Les Etats-Unis attaquent l'OMC au premier jour de sa conférence ministérielle
Les Etats-Unis s'en sont pris à l'Organisation mondiale du commerce à l'ouverture jeudi d'une conférence ministérielle à Yaoundé, la Chine prenant le contrepied en défendant l'OMC et appelant à "s'opposer aux actes d'unilatéralisme et de protectionnisme".
"Les mesures de politique commerciale des États-Unis constituent une réponse corrective à un système commercial, incarné par l'OMC, qui a cautionné et contribué à des déséquilibres graves et persistants", a soutenu le représentant américain au Commerce, Jamieson Greer.
Pendant quatre jours, les membres de l'organisation se réunissent au Cameroun pour tenter de relancer une institution fragilisée par les tensions géopolitiques, les blocages des négociations et la montée du protectionnisme, alors que la guerre au Moyen-Orient fait peser une lourde menace sur les échanges mondiaux.
"Le système du commerce mondial connaît ses pires perturbations depuis 80 ans", a déclaré d'emblée la directrice générale de l'OMC, la Nigériane Ngozi Okonjo-Iweala, qui pointe également du doigt "l'unilatéralisme auquel nous assistons".
L'OMC, qui peine à conclure des accords en raison de la règle du consensus, doit se réformer sur plusieurs volets pour sortir d'une crise profonde remettant en cause son rôle central dans la régulation du commerce international.
"La réforme doit aboutir à une OMC (...) capable de répondre aux défis d'aujourd'hui et de restaurer la confiance dans le système commercial multilatéral", a plaidé le ministre camerounais du Commerce Luc Magloire Mbarga Atangana.
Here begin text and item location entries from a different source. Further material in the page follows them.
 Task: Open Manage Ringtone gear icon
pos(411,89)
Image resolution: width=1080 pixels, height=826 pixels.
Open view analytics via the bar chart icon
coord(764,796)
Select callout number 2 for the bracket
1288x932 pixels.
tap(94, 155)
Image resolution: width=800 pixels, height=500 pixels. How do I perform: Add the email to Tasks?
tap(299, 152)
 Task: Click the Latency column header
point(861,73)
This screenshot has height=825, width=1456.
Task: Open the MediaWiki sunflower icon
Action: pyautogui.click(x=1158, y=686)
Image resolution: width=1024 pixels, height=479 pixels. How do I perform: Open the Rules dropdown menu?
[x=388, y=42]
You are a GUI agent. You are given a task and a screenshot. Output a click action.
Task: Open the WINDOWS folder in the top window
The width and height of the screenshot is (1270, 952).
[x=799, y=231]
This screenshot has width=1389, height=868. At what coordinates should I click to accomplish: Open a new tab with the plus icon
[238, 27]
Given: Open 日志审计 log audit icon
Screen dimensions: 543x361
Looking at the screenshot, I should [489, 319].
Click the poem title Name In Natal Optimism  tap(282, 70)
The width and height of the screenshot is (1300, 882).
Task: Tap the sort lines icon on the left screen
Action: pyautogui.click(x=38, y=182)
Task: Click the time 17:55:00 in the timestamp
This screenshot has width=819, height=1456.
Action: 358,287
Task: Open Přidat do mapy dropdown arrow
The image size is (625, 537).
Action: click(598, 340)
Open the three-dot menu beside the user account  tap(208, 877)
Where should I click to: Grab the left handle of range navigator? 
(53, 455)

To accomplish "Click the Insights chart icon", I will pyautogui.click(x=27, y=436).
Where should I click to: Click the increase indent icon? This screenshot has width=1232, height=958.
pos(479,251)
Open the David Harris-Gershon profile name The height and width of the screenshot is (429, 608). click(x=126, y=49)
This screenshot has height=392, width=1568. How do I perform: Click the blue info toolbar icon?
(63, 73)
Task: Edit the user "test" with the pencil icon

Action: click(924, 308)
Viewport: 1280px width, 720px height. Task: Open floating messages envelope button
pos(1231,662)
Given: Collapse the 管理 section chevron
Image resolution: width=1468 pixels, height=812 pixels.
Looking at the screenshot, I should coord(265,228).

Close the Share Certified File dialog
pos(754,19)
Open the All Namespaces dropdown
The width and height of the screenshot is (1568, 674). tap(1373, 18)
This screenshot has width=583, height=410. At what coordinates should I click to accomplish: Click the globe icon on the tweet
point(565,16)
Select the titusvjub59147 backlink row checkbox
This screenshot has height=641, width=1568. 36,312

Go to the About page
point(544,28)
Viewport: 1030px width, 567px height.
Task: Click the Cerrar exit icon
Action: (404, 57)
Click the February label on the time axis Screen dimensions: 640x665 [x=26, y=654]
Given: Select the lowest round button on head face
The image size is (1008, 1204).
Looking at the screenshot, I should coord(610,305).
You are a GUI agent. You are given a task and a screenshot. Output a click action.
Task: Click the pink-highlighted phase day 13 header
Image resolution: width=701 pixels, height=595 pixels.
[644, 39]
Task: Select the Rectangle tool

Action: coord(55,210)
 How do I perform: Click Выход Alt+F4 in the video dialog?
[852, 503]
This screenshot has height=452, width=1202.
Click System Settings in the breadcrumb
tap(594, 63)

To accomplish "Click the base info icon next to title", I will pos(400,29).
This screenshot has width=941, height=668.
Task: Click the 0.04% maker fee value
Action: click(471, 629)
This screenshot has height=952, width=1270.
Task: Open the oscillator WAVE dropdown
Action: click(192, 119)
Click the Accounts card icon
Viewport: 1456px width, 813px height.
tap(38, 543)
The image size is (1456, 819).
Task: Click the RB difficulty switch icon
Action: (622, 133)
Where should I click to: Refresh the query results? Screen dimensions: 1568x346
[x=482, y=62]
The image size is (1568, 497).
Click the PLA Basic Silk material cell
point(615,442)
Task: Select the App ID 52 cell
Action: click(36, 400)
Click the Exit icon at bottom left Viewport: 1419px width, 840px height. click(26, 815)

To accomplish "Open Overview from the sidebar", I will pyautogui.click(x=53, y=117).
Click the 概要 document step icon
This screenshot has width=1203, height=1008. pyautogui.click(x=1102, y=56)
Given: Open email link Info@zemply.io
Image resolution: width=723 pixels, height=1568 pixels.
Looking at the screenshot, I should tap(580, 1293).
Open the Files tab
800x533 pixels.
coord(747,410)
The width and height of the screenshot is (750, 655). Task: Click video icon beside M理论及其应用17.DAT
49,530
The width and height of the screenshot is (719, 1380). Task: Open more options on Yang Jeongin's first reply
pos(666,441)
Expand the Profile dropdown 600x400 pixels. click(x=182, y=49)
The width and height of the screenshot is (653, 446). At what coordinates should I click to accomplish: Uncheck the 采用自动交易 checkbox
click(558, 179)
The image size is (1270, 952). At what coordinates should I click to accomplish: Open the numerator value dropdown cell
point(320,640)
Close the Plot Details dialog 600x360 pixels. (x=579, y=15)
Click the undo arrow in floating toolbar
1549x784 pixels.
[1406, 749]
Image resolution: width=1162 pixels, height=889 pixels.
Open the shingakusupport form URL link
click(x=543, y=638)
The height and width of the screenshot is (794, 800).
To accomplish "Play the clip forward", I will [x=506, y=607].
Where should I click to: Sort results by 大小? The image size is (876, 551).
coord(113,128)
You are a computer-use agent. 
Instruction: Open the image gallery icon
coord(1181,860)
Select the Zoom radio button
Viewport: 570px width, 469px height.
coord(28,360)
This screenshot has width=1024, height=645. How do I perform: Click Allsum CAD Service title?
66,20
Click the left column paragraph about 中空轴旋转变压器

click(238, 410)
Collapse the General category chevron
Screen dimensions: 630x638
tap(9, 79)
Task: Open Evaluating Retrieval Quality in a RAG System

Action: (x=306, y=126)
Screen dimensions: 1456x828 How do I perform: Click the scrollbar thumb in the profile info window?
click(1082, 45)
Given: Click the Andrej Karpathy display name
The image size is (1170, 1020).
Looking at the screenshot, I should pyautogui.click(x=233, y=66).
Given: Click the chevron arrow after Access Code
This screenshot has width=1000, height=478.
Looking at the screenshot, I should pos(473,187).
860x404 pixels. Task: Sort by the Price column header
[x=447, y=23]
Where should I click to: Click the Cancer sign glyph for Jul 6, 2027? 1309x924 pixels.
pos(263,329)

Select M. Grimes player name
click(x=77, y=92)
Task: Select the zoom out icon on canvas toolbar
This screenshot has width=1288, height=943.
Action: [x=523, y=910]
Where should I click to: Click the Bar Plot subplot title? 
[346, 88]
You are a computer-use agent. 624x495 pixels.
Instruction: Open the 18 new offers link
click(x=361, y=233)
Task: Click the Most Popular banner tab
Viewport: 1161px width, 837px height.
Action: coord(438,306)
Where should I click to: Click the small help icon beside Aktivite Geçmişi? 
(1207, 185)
- "échec des institutions multilatérales" -
Si tous les membres de l'OMC s'accordent à dire que l'organisation doit être réformée, ils ne sont en revanche pas tous d'accord sur l'objectif final et sur quoi doivent porter ces réformes.
Si le représentant américain au Commerce a souligné "l’échec des institutions multilatérales et des négociations à instaurer l’équité en matière d’accès au marché et des règles du jeu équitables", le ministre du Commerce chinois, Wang Wentao, est lui venu au secours de l'institution.
Il a appelé les pays à s'"unir et garder le cap pour soutenir fermement le système commercial multilatéral fondé sur des règles", ainsi qu'à s'"opposer conjointement aux actes d'unilatéralisme et de protectionnisme".
"L'Union européenne est attachée à un système commercial multilatéral ouvert, équitable et fondé sur des règles, avec une OMC modernisée en son coeur", ont également soutenu les ministres du Commerce de l'Union européenne, dans une déclaration adoptée en marge de cette 14e conférence ministérielle.
Côté américain, l'une des principales demandes est la révision du principe fondamental de l'OMC dit de "la nation la plus favorisée" (MFN), qui garantit qu'un pays offre un traitement égal à tous ses partenaires commerciaux. Ce système entre en contradiction avec la politique commerciale américaine de Donald Trump.
Pour l'instant, seule l'UE a indiqué ne pas être opposée à une réflexion à ce sujet, tandis que les pays en développement appellent haut et fort à maintenir ce principe.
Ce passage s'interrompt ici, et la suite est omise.